Besides an abundance of sweets and spooky Halloween decorations both inside and in the backyard of the Reliquary, the festival also featured Fortune Teller Mikaela Corbo, local musician Jeff Davis playing eerie songs on a saw with a violin bow, and the main performance of the night, a theater piece based on “The Cask of Amontillado,” a short story by Edgar Allen Poe.
“At first we didn’t want to do Poe because so many companies do Poe story telling plays,” Cedars said. “But we tend to do plays with voice-over and sound and realized that we could something that was pretty distinct. It’s a loved tale—Poe’s story is four pages long but he really gives us something; there’s so much richness and you can spend so much time in it. To explore the story was a great challenge for us and the actors.”

“It was a great crowd,” Latimer said. “I love how interactive it was with the play going through the audience, and the crowd shifting around the stages.”
The play was done in a voice-over style and featured two stages, which the actors, Amir Levi and Matthew Barbot, moved between while also snaking through the audience. Cedars and Latimer also put on the production for school children at the Brooklyn Public Library in Williamsburg, with two showings that drew over 150 kids and families.
The Southside Halloween Festival was sponsored by the Greater New York Arts Development Fund of the New York City Department of Cultural Affairs, administered by the Brooklyn Arts Council (BAC). This is Cedars and Latimer’s third year receiving the grant from the BAC—the past two years they have used it to put on a summer festival in August, featuring Puerto Rican and Dominican musical and theatrical cultural performances. This year, students from El Puente were to do a dance performance, although they had to cancel due to scheduling conflicts.
Cedars and Latimer, who lived in Williamsburg for several years, have produced the festivals keeping the neighborhood in mind as much as possible.
“Over the years we’ve made relationships with the community that we are so involved in,” Latimer said.
“When we applied to the BAC, the idea was that we wanted to make it a theatrical event that was indicative of the community and that was from the community,” Cedars said. “When we did plays about Puerto Rican and Dominican folk tales, it was because that was the demographic of the neighborhood. We want to make sure to make something that’s for a particular area.”
This year, Cedars and Latimer shifted from a summer festival to a Halloween one.
“We both have our varying degrees of interest in the macabre, and this year we wanted to make a spooky play and do something creepy, with the same general goal,” Cedars said. “This isn’t just about making a piece of art and thinking about where we can put it up, but rather, we’re making a piece of art specifically for spaces.”
“We lived in Williamsburg for a couple years and it’s a neighborhood where the demographic might look at us as just some indication of gentrification,” Cedars continued. “But we did this fiesta the first year and suddenly they’re noticing us; they know our names now.
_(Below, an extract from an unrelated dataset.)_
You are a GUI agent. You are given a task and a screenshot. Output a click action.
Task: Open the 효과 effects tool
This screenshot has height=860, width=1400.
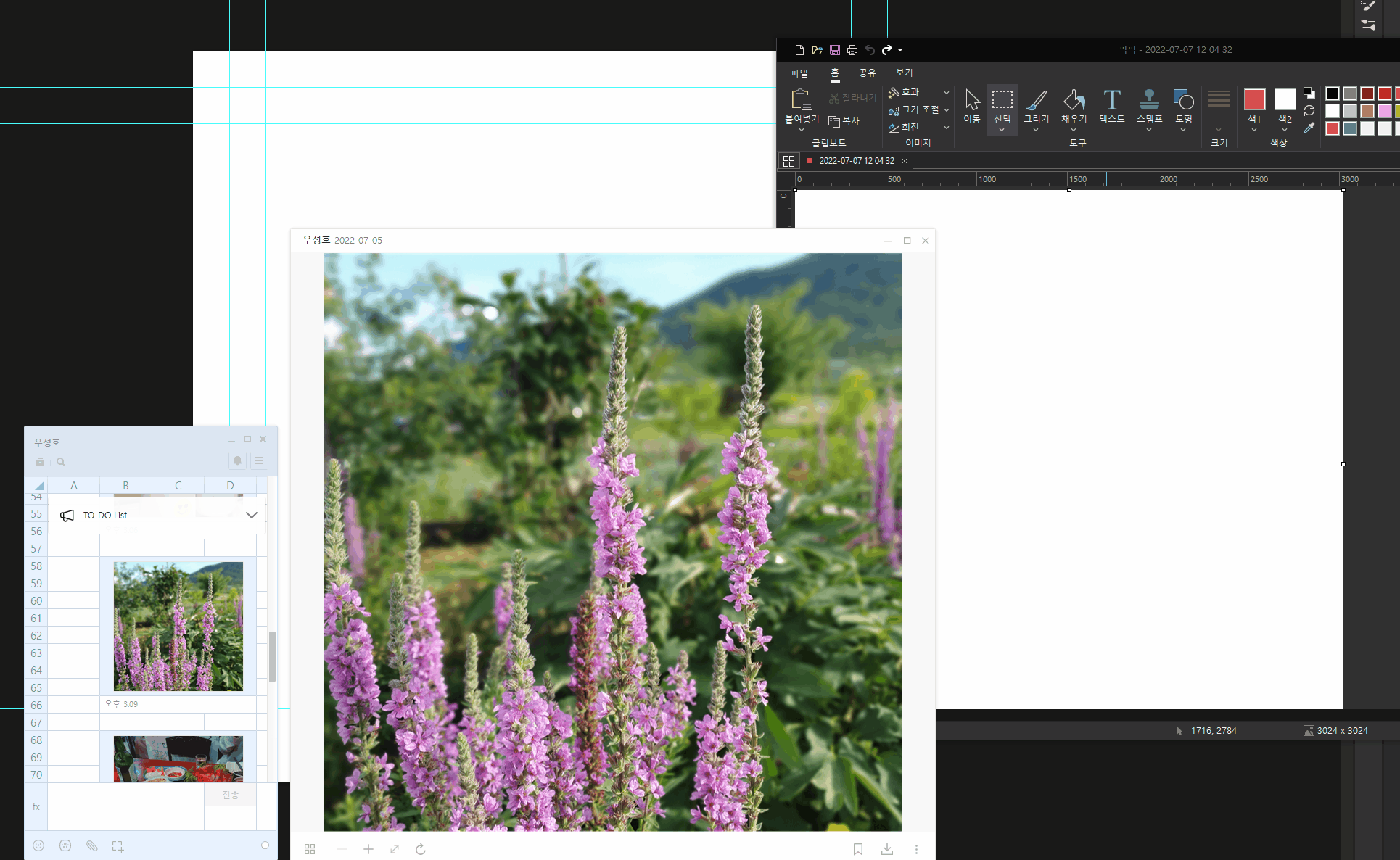pos(912,92)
It’s not that we do it for the glory, but it’s a sort of immeasurable, beautiful payoff you don’t get when you’re just doing it for yourself.”
The Reliquary, with its cozy space, sense of New York history, and myriad of odd artifacts and displays, seemed like a perfect space for the festival.
“Over the years we’ve admired the Reliquary, their events, the space, and their mission,” Latimer said. “Everything that they’ve done, their programming—we really like what they’re doing, who they are, and how the space has grown in the past years.”
“The turnout was great,” Cedars said. “I’m happy—we’ve been to a lot of events at the Reliquary, and they don’t tend to get a lot of kids. Tonight there were a number of kids here who seemed to enjoy it.”